Kallas sees an overlap with these atrocities and the oppression of the Baltic states by the Soviet Union.
"Things that we read from the history book or hear from our grandmothers," she said, "we actually see them in real life in Ukraine."
In the aftermath of World War II, Kallas' mother and grandmother were, like some other residents in the Baltics at the time, deported to Siberia and detained there.
"The playbook of Russia is exactly the same as it was in the 1940s," she said.
After World War II, the Nuremberg and Tokyo trials were held and judged by the victors. As for Russian leaders, Kallas pointed out that "they have never been held accountable for the crimes committed."
She said it is not surprising there are differences in the perception of Russia between Western European nations and hers.
"It seems to me that the history of the other side of the Iron Curtain is not that well known," she said. "Therefore, being under the occupation, seeing it very, very closely, we know how they operate better than maybe countries who haven't experienced that."
NATO expectations
Since Russia's invasion of Ukraine, Kallas said there has been a change among Western nations. The military invasion by Russia "opened the eyes of our allies who before thought that we are Russiaphobic."
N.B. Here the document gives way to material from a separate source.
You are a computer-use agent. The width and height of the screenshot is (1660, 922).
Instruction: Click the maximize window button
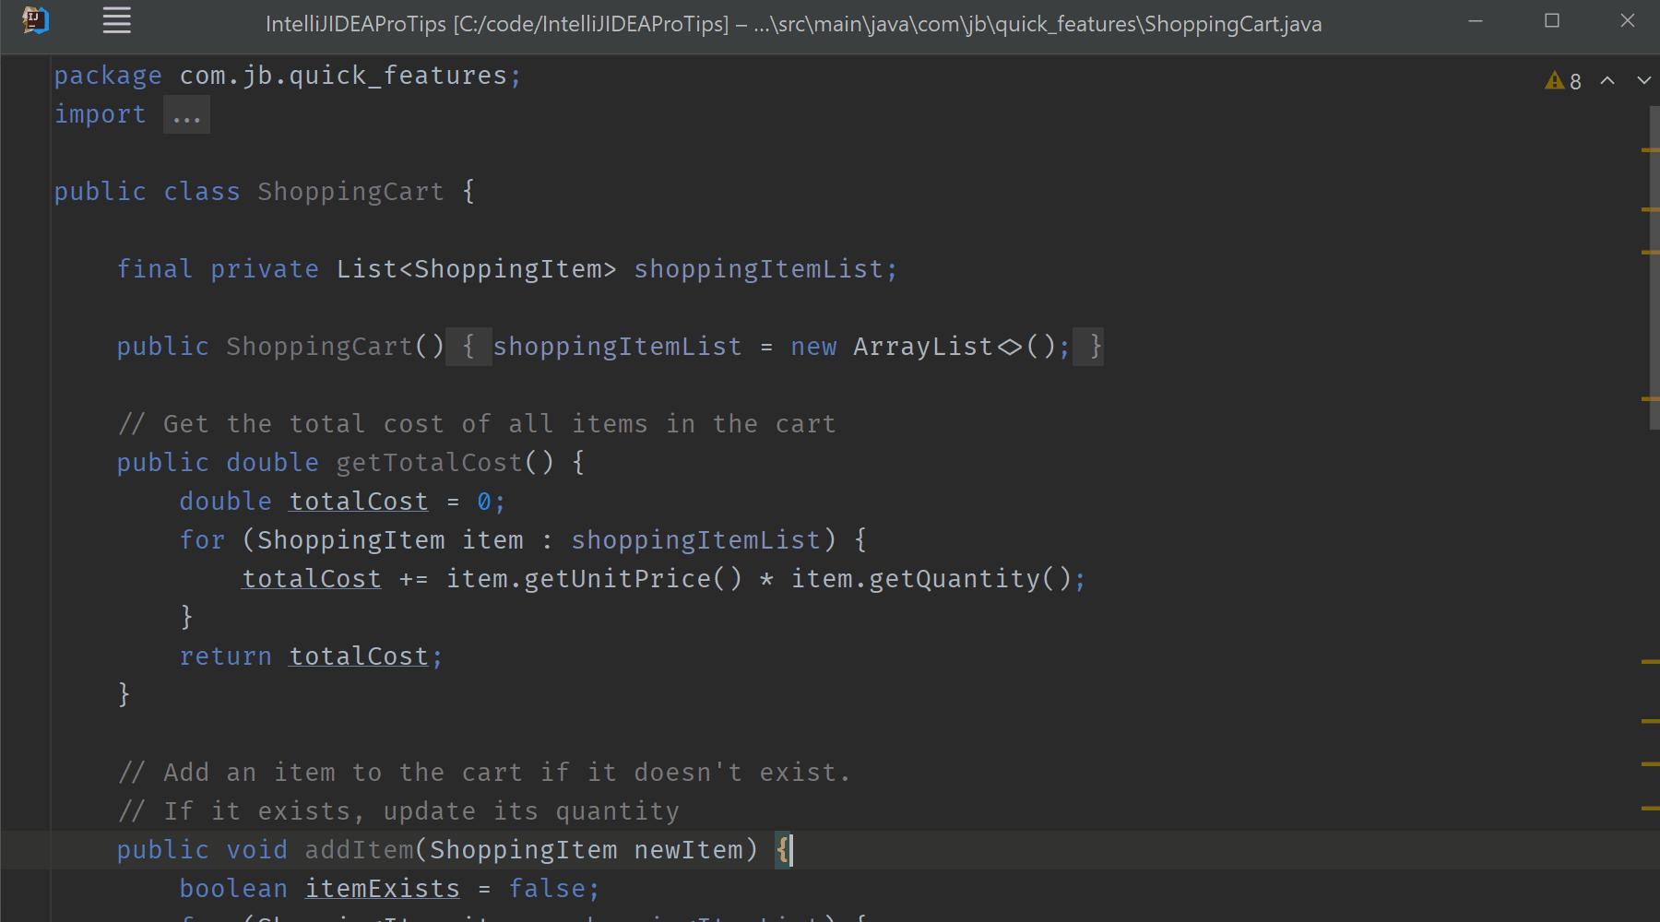(1551, 20)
In Kallas' view, many fellow North Atlantic Treaty Organization member countries are still not spending enough on defense.
"If the problem still reaches you, it's already too late," she said. "With the security crisis, you have to prepare before."
At a NATO summit to be held in Lithuania next week, the issue of whether to accept Ukraine as a member will be among the topics for discussion.
"We understand it can't happen while the war is going on," Kallas said. "But we need clear and practical steps how the membership will take place when the war is over."